We say this in light of Chizik's short-term memory loss during his Thursday morning appearance at the Southeastern Conference's Football Media Days.
Having answered seven questions concerning the Tigers' ongoing NCAA concerns over the recruitment of Newton -- who did stick around long enough to win both the Heisman Trophy and national championship last season before turning pro -- Chizik said, "Again, as I've said for maybe the fifth time today, I feel really good when my head hits the pillow at night."
Trouble was, he had uttered those words only twice -- after the print media's sixth and 18th questions to him.
When you can't remember whether you said something two times or five times in a span of 15 minutes, you're clearly feeling the heat.

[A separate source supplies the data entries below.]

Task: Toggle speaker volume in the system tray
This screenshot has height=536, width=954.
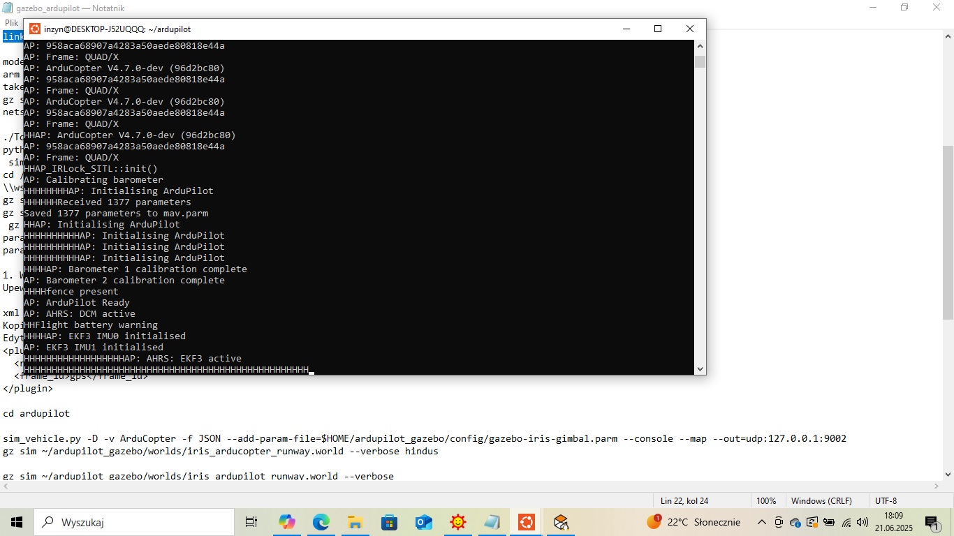Action: 862,522
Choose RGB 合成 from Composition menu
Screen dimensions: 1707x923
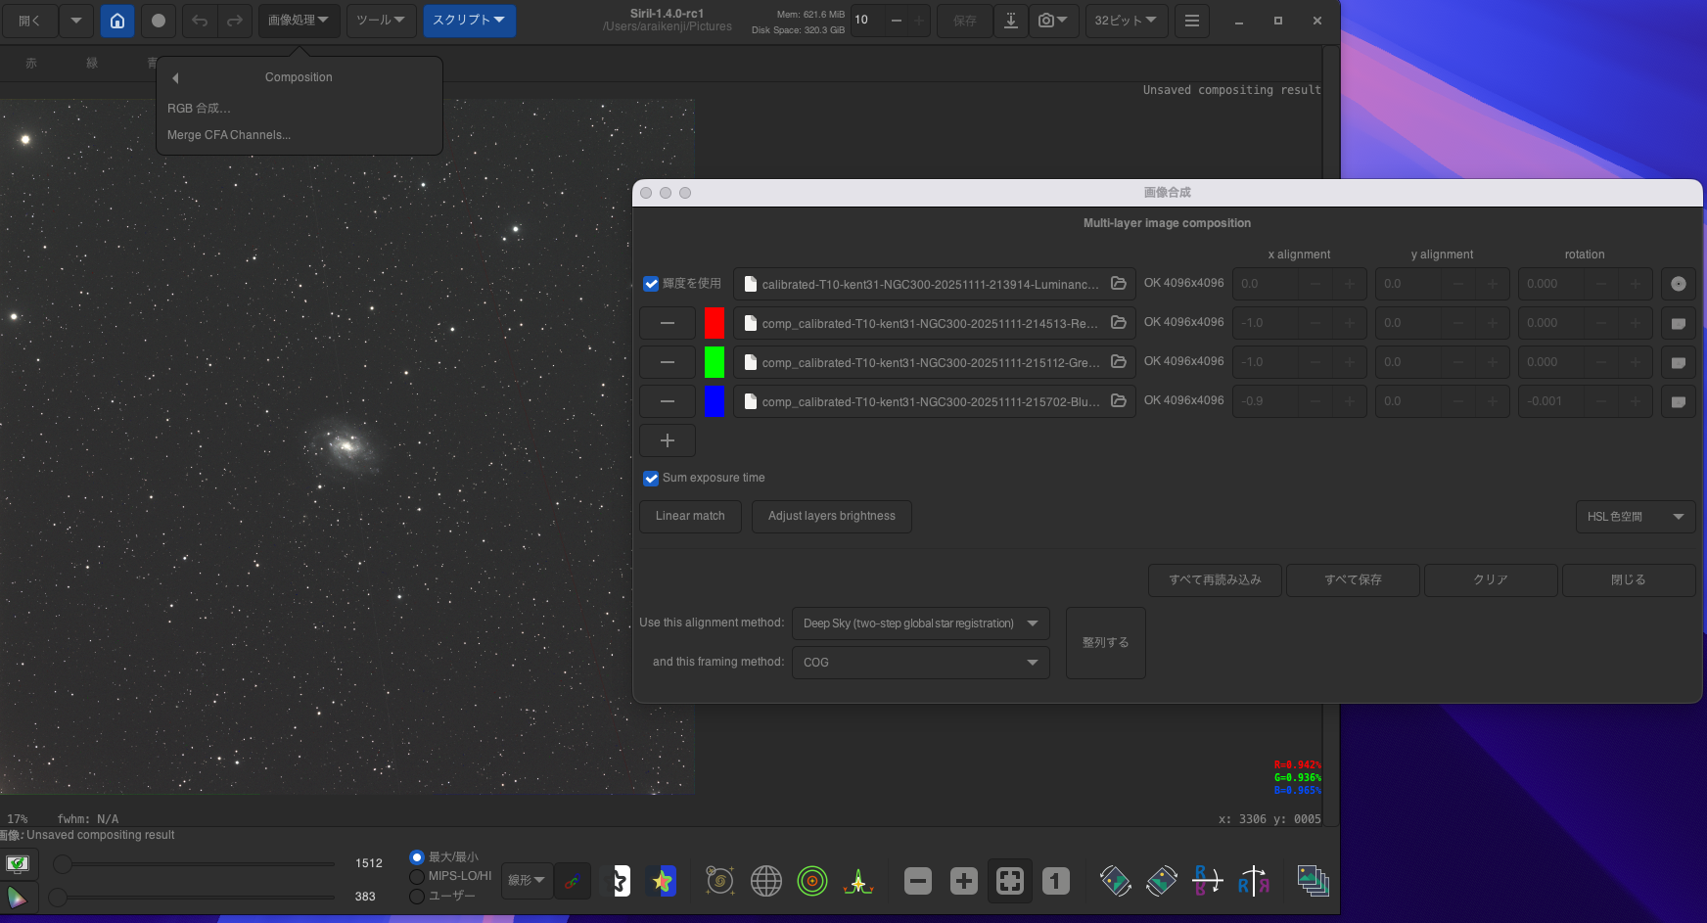pos(200,109)
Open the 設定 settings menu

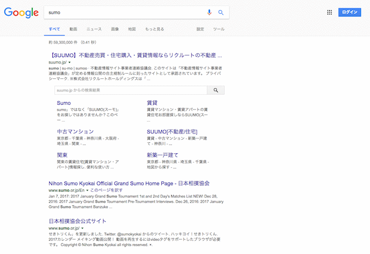tap(200, 29)
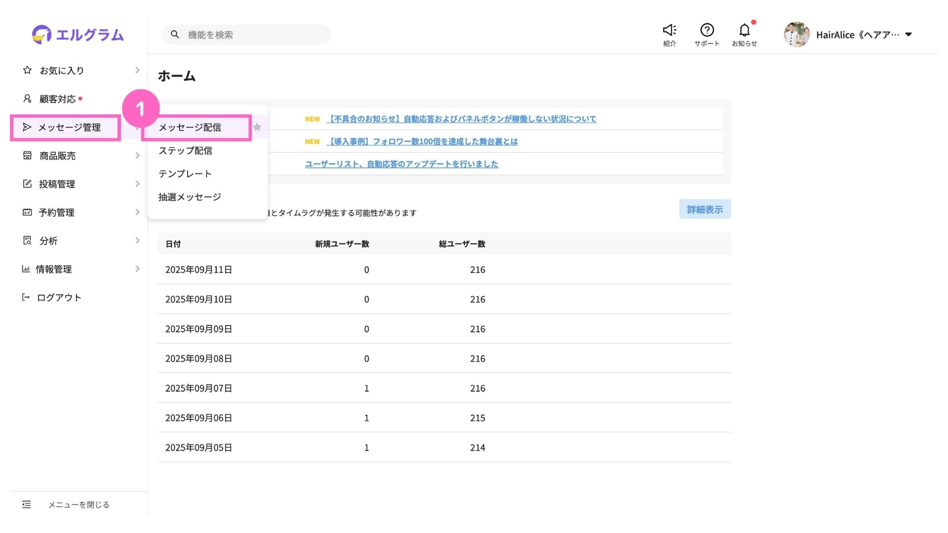This screenshot has height=533, width=948.
Task: Click the Lgram logo icon
Action: tap(41, 35)
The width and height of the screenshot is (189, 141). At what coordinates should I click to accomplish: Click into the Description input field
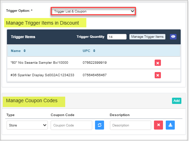click(x=130, y=125)
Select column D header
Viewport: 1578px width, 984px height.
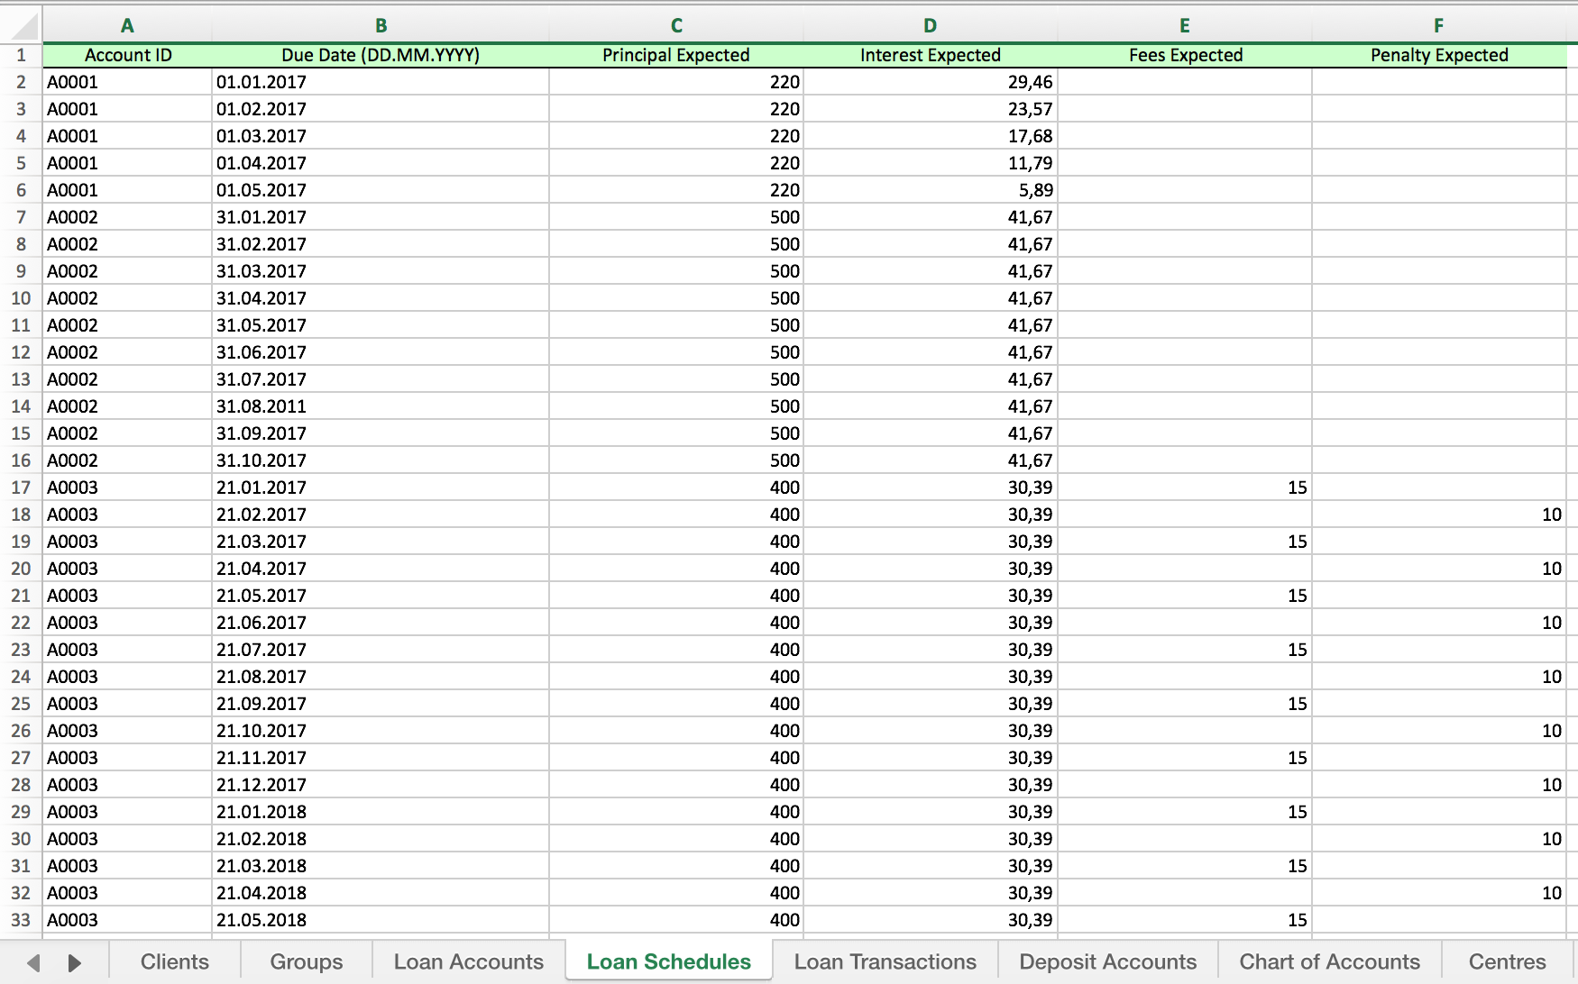coord(930,25)
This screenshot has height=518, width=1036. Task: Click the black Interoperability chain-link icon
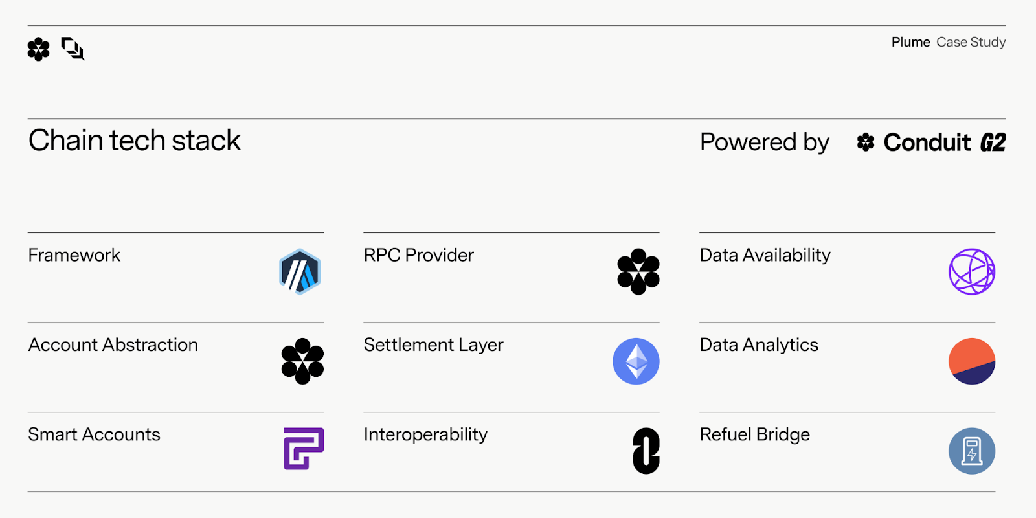click(x=646, y=451)
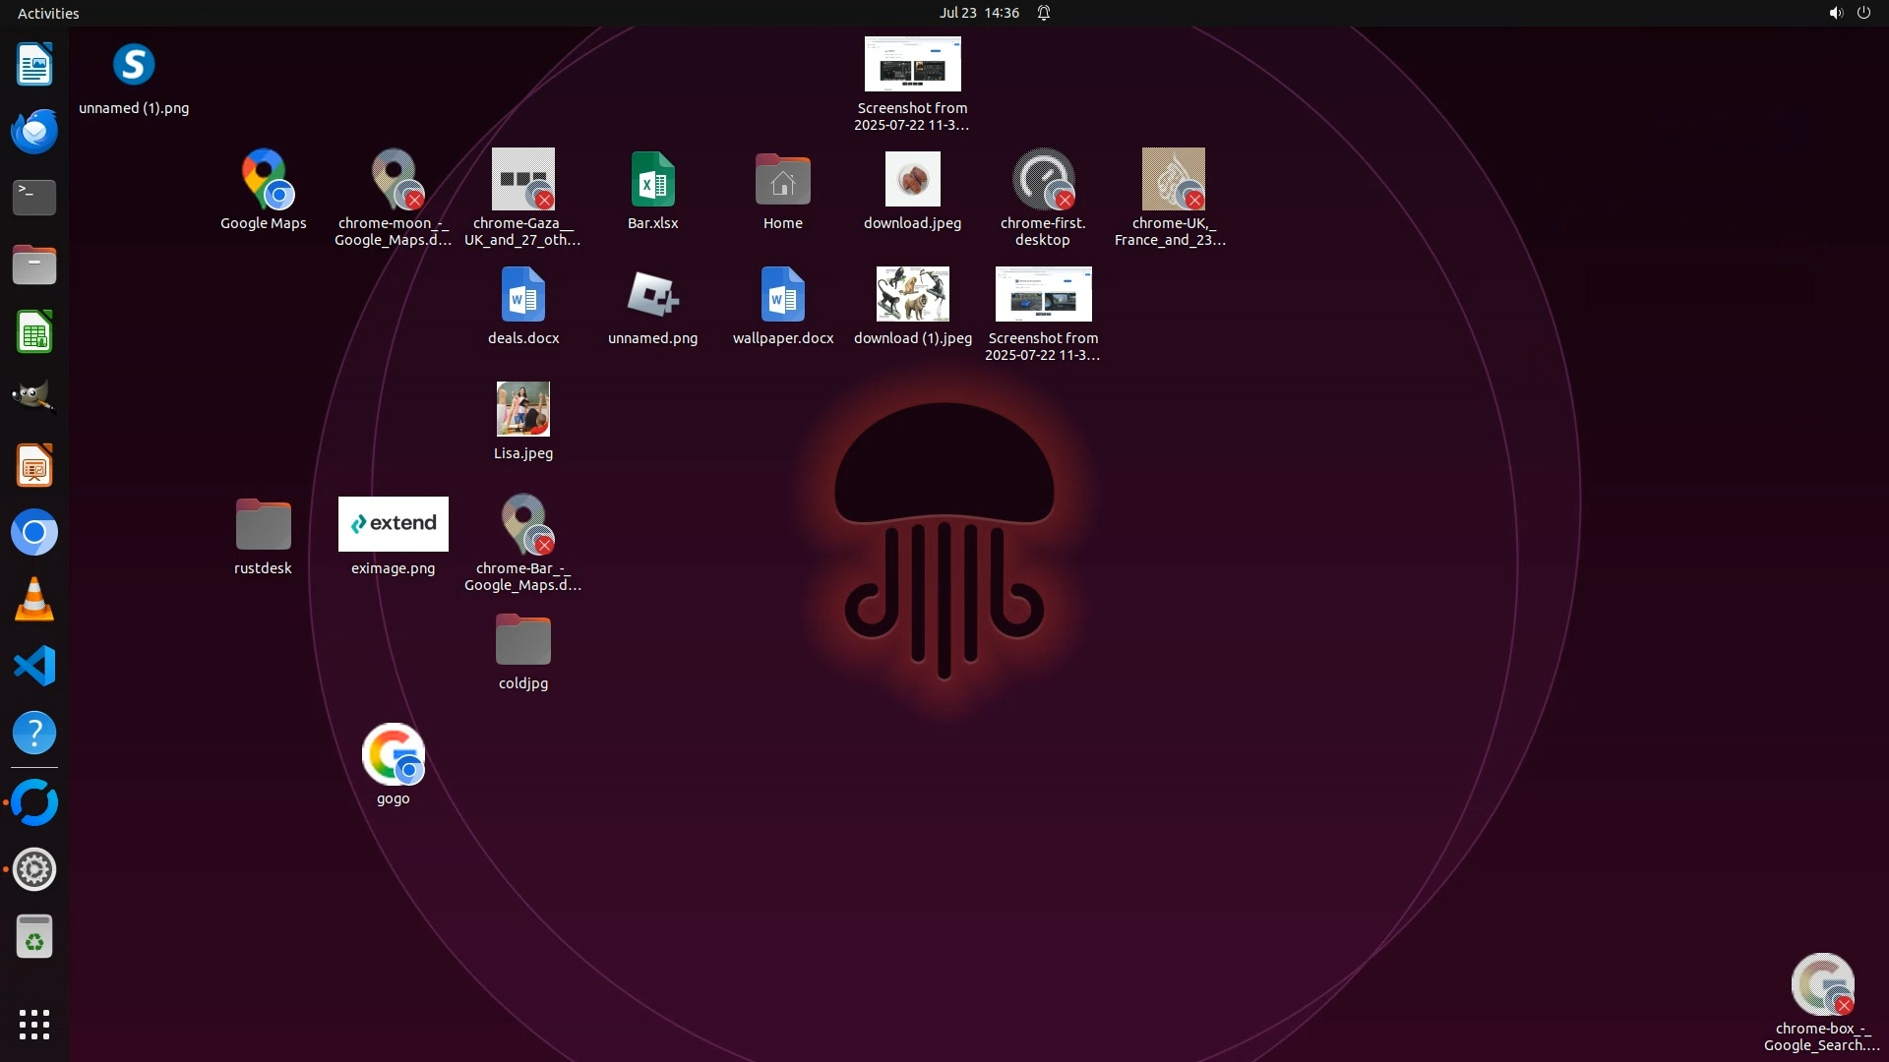Image resolution: width=1889 pixels, height=1062 pixels.
Task: Open the Activities overview
Action: pyautogui.click(x=48, y=13)
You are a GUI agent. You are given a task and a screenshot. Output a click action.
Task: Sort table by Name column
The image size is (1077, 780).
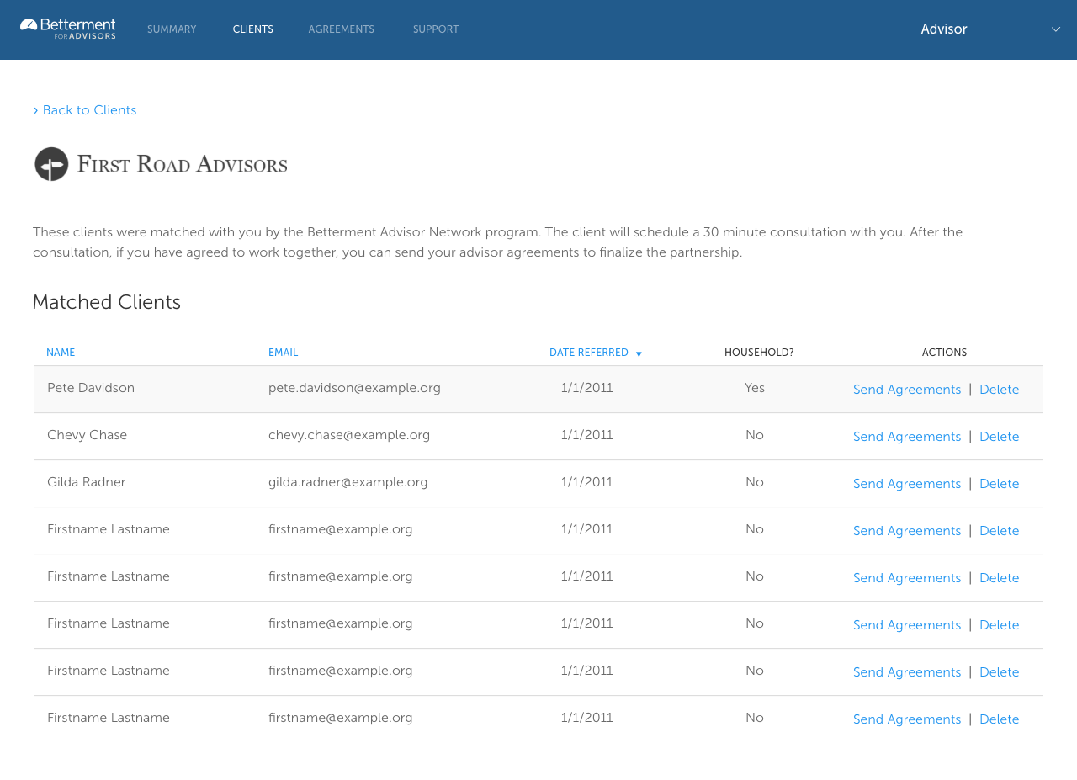pos(61,353)
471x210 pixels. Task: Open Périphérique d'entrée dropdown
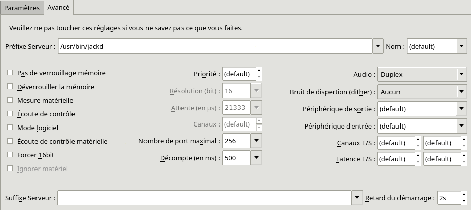[461, 126]
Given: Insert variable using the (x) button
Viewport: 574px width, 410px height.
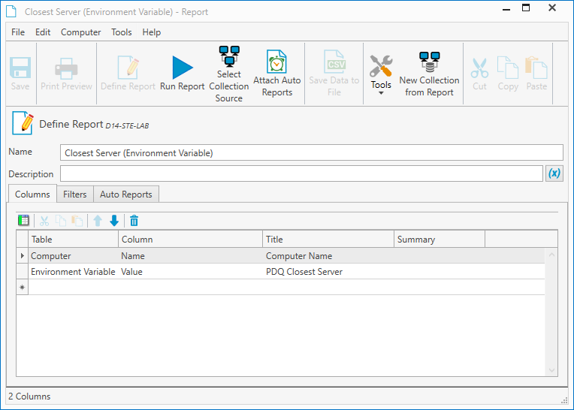Looking at the screenshot, I should pos(554,173).
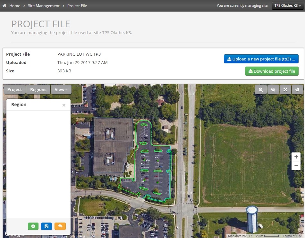Expand the View dropdown menu
The image size is (305, 238).
[x=61, y=89]
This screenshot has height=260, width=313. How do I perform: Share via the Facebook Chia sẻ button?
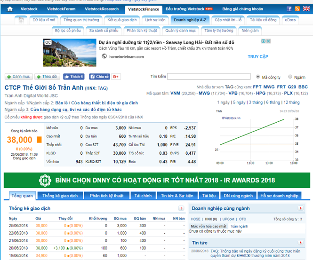(x=99, y=77)
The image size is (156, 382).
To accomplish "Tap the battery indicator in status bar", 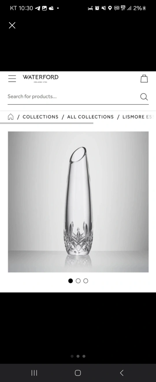I will click(144, 8).
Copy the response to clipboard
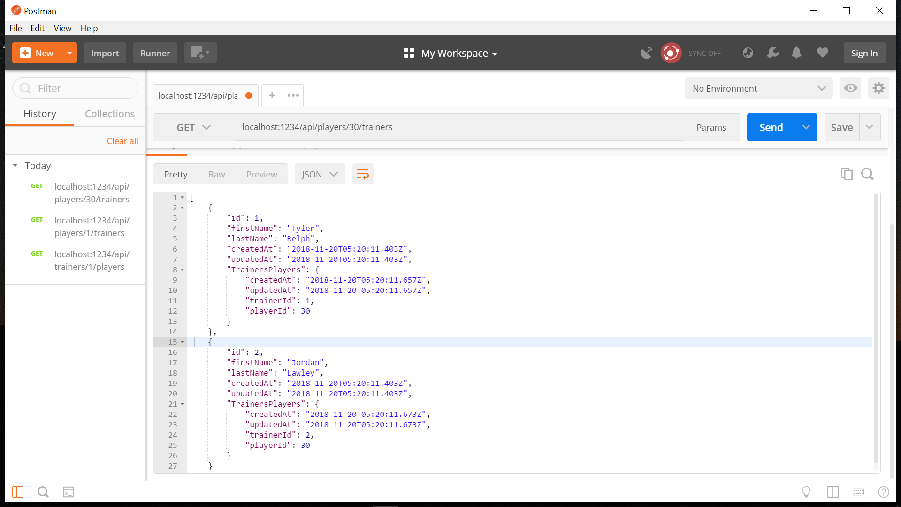This screenshot has width=901, height=507. click(x=846, y=174)
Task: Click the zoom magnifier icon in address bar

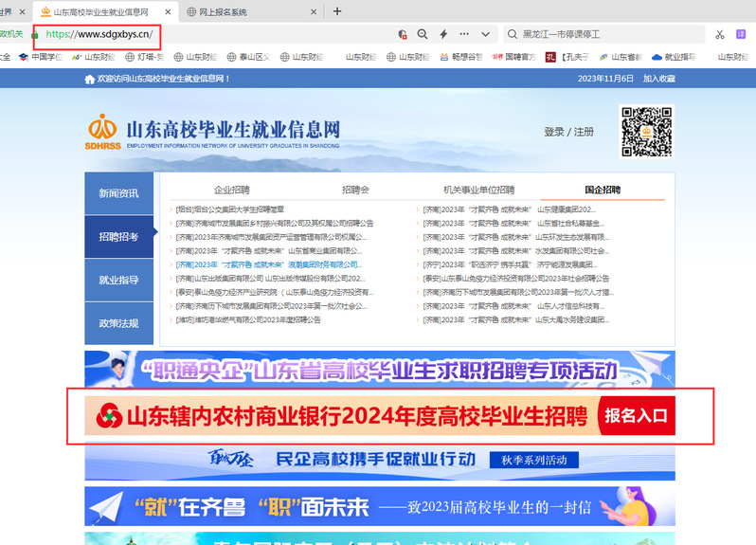Action: 423,34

Or maybe Chizik is upset only that these repeated questions about a player no longer on his roster keep getting in the way of what he really wants to talk about: "Graduating players and winning championships."
Not that Chizik has resided in the Loveliest Village on the Plain long enough to have a graduation rate. But he has taken just two seasons to win the school's first national title since 1957. Even Alabama's resident genius Nick Saban needed three years to win the Crimson Tide's first title since 1992.
Assuming the NCAA allows the Tigers to keep their latest crown, Chizik appears to be building a program capable of yearly challenging both LSU and Bama in the SEC West.
He even said as much before the Newton questions began, telling all who would listen, "I feel really excited about not just the 2011 football season, but really just kind of where we are as a program."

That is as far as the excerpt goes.